Moenkhausia bonita, the flagtail tetra or blackbird tetra, is a species of freshwater ray-finned fish belonging to the family Acestrorhamphidae, the American characins. This species is found in South America.

==Taxonomy==
Moenkhausia bonita was first formally described in 2004 by the Brazilian ichthyologists Ricardo Cardoso Benine, Ricardo Macedo Corrêa e Castro and José Sabino, with its type locality given as the rio Baía Bonita at 21°09'S, 56°25'W, Parque Baía Bonita, "Aguáio Natural", upper Rio Miranda, Rio Paraguay basin, Mato Grosso do Sul in southwestern Brazil. This species is classified within the genus Moenkhausia, which is classified within the subfamily Stichonodontinae of the American tetra family Acestrorhamphidae. This family belongs to the suborder Characoidei of the order Characiformes.

==Etymology==
Moenkhausia bonita is classified in the genus Moenkhausia, a name which honours William J. Moenkhaus, an American geneticist and ichthyologist who was a colleague of Eigenmann's at Indiana University. The specific name refers to the type locality, the rio Baía Bonita.

==Description==
Moenkhausia bonita has a maximum standard length of 8.5 cm and a maximum published weight of 7.7 cm. It differs from most of its congeners, apart from M. intermedia and M. dichroura, in possessing a black rear edge to each lobe of the caudal fin and having a black lozenge-shaped blotch on the caudal peduncle that reaches to the rear of the middle fin rays of the caudal fin. It differs from M. intermedia and M. dichroura in the count and length of its gill rakers.

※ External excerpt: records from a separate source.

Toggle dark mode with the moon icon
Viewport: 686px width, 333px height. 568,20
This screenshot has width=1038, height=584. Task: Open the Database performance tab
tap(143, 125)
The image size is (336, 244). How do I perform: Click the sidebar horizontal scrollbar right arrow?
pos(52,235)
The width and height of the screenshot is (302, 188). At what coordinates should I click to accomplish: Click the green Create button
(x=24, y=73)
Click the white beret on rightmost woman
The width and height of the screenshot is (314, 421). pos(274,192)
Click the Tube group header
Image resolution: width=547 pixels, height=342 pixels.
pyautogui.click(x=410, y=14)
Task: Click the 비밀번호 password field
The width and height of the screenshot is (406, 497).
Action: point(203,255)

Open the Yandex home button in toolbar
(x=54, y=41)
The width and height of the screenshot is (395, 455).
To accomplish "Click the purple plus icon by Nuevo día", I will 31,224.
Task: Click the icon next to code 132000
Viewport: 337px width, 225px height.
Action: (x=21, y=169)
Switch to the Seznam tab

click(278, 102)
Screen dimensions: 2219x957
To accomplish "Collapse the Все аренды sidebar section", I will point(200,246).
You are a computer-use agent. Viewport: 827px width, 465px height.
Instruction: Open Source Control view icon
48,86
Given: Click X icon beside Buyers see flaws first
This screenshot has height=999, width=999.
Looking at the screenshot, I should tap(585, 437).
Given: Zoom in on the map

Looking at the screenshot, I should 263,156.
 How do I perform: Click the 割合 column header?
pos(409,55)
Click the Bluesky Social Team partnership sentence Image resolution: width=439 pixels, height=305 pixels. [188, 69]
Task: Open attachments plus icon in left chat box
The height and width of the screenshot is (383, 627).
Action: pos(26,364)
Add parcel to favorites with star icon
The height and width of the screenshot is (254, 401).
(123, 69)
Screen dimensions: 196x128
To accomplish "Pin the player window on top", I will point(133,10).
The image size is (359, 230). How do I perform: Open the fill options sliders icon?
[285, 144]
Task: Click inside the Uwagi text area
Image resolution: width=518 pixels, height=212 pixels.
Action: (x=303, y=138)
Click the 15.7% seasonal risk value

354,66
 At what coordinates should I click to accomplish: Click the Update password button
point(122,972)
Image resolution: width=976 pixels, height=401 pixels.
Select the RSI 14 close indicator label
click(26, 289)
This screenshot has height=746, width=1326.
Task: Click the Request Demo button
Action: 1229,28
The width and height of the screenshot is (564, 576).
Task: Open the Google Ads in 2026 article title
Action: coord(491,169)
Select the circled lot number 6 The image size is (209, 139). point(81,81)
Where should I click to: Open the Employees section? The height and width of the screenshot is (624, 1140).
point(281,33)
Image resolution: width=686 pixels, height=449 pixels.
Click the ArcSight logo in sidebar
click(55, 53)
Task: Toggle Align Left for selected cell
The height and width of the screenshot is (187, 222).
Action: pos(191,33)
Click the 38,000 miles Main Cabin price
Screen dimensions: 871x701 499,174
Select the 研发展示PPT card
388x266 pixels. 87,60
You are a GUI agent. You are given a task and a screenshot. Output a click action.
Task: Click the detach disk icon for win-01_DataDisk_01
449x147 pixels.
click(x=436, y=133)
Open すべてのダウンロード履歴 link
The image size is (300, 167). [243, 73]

==Distribution and habitat==
Moenkhausia bonita is found in South America, where it occurs in the basins of the Bermejo, Paraná, Paraguay, and Uruguay river basins in Argentina, Bolivia, Brazil, Paraguay and Uruguay. The type series was collected from a black water stream with a very slow flow from depths to 1 m. This fish appears to be mainly found close to the surface in schools from 10 to 30 individuals.

==Biology==
Moenkhausia bonita has been observed, with limited examination of stomach contents seeming to confirm the observations, feeding on terrestrial insects picked off the surface or collected while drifting. It is most active in the morning and late afternoon.